── DATASET EXTRACT
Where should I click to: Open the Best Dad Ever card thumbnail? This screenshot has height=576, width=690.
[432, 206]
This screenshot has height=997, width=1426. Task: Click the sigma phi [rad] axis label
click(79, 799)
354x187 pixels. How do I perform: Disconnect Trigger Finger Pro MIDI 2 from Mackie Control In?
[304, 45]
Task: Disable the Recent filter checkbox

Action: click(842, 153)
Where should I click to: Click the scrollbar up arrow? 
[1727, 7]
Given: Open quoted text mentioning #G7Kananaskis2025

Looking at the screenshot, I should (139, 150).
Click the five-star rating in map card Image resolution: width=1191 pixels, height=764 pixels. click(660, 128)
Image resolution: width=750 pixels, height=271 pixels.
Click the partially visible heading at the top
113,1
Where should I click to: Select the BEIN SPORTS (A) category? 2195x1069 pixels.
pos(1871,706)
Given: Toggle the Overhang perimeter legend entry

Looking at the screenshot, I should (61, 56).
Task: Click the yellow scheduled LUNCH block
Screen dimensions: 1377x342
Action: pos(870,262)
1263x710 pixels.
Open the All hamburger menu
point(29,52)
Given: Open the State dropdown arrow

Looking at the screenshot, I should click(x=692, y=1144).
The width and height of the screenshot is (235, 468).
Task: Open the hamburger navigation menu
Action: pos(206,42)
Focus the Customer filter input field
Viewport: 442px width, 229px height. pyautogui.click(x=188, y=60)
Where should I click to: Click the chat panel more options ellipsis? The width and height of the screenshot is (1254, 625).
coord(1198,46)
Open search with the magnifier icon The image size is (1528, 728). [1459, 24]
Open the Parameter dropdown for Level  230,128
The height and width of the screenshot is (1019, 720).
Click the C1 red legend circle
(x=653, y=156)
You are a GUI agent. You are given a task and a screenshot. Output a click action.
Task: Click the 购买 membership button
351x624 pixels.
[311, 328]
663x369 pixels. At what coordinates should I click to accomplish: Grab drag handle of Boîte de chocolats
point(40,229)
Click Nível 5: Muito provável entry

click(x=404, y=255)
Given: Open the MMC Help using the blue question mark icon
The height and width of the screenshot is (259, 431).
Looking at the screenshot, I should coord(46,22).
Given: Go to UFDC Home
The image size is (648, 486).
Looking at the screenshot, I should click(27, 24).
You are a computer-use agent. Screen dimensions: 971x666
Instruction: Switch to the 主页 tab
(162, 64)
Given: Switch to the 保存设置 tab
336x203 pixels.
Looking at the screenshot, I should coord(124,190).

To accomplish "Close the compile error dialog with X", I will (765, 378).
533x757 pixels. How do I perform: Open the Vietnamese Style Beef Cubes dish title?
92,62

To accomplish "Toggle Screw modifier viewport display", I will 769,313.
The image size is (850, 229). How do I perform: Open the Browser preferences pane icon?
────
*TASK BRIEF*:
From the line containing "533x757 pixels. How" through the closing line of the material above, return every line exactly and omit all others.

*RESPONSE BELOW*:
533x757 pixels. How do I perform: Open the Vietnamese Style Beef Cubes dish title?
92,62

To accomplish "Toggle Screw modifier viewport display", I will 769,313.
The image size is (850, 229). How do I perform: Open the Browser preferences pane icon?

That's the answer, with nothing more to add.